## The problem
Duplicate the lines of the material below without any change, starting with the line containing "Find the location of a particular element. The image" and ending with the line containing "lamp-screw is located", both included.

Stored records:
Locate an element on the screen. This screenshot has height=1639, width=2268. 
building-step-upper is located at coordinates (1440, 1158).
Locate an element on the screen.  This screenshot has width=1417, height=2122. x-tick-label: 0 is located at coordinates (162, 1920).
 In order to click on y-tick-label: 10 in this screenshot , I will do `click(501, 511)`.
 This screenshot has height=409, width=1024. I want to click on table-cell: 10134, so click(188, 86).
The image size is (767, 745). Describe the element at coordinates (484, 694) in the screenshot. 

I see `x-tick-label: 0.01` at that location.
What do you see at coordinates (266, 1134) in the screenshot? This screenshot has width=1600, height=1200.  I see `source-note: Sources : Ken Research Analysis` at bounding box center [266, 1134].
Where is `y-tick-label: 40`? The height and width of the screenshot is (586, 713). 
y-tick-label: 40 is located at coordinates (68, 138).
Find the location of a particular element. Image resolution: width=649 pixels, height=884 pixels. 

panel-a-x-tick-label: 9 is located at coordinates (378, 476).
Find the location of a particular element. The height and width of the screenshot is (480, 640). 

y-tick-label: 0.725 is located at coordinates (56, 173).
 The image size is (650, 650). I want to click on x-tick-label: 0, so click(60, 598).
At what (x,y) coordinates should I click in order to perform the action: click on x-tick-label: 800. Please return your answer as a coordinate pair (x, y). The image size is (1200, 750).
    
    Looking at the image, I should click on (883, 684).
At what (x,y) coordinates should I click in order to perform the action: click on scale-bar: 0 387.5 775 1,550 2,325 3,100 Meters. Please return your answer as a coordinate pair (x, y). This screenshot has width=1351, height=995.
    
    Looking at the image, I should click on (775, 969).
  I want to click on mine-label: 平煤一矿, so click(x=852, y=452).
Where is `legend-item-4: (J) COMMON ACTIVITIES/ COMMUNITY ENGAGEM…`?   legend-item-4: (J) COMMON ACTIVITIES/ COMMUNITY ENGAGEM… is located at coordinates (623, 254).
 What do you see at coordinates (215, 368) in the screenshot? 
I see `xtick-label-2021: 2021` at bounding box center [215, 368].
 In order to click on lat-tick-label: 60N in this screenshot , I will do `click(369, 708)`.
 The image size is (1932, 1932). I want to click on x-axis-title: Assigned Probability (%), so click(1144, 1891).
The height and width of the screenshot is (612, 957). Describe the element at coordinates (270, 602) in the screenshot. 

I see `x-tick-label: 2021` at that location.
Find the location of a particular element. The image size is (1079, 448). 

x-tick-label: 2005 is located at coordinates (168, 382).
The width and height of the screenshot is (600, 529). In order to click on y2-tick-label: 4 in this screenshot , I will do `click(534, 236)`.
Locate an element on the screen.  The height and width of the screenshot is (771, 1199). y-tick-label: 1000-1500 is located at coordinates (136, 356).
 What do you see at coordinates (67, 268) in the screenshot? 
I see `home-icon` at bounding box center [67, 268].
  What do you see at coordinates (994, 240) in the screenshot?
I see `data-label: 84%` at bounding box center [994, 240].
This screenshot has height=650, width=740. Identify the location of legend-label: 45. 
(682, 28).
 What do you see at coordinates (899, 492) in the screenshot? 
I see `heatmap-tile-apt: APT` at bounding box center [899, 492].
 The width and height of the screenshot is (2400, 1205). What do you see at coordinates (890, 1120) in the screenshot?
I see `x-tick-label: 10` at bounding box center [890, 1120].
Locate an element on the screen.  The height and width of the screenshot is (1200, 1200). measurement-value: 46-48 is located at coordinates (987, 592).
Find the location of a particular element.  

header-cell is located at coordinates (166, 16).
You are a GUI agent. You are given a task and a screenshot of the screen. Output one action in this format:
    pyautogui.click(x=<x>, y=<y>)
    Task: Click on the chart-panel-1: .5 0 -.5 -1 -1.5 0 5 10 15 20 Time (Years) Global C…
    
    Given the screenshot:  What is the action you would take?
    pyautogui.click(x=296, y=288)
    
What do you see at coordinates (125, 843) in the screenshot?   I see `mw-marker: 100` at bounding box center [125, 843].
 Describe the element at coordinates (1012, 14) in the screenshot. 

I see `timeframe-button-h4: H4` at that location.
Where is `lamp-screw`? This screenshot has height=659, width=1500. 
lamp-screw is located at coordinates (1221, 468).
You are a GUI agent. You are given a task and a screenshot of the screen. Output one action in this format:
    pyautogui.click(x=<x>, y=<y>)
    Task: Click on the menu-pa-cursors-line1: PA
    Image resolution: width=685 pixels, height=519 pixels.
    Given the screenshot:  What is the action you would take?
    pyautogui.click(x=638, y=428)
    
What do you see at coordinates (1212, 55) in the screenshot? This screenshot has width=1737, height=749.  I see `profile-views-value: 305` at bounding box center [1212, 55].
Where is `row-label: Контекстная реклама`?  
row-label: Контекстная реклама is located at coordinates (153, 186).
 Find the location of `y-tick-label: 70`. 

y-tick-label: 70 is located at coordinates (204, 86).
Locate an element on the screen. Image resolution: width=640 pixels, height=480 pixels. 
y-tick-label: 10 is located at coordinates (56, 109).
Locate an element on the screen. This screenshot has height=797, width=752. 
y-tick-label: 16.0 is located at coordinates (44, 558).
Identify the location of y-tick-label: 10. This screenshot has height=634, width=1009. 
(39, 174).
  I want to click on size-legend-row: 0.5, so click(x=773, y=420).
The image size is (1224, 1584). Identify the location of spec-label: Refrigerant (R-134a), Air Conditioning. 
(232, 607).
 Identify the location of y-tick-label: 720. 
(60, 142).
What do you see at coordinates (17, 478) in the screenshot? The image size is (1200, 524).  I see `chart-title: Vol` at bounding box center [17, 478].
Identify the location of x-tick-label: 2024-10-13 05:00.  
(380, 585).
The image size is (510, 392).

## Answer to this task
Find the location of a particular element. The image size is (1079, 448). 

x-tick-label: 2005 is located at coordinates (168, 382).
The width and height of the screenshot is (600, 529). In order to click on y2-tick-label: 4 in this screenshot , I will do `click(534, 236)`.
Locate an element on the screen.  The height and width of the screenshot is (771, 1199). y-tick-label: 1000-1500 is located at coordinates (136, 356).
 What do you see at coordinates (67, 268) in the screenshot? 
I see `home-icon` at bounding box center [67, 268].
  What do you see at coordinates (994, 240) in the screenshot?
I see `data-label: 84%` at bounding box center [994, 240].
This screenshot has height=650, width=740. Identify the location of legend-label: 45. 
(682, 28).
 What do you see at coordinates (899, 492) in the screenshot? 
I see `heatmap-tile-apt: APT` at bounding box center [899, 492].
 The width and height of the screenshot is (2400, 1205). What do you see at coordinates (890, 1120) in the screenshot?
I see `x-tick-label: 10` at bounding box center [890, 1120].
Locate an element on the screen.  The height and width of the screenshot is (1200, 1200). measurement-value: 46-48 is located at coordinates (987, 592).
Find the location of a particular element.  

header-cell is located at coordinates (166, 16).
You are a GUI agent. You are given a task and a screenshot of the screen. Output one action in this format:
    pyautogui.click(x=<x>, y=<y>)
    Task: Click on the chart-panel-1: .5 0 -.5 -1 -1.5 0 5 10 15 20 Time (Years) Global C…
    
    Given the screenshot:  What is the action you would take?
    pyautogui.click(x=296, y=288)
    
What do you see at coordinates (125, 843) in the screenshot?   I see `mw-marker: 100` at bounding box center [125, 843].
 Describe the element at coordinates (1012, 14) in the screenshot. 

I see `timeframe-button-h4: H4` at that location.
Where is `lamp-screw`? This screenshot has height=659, width=1500. 
lamp-screw is located at coordinates (1221, 468).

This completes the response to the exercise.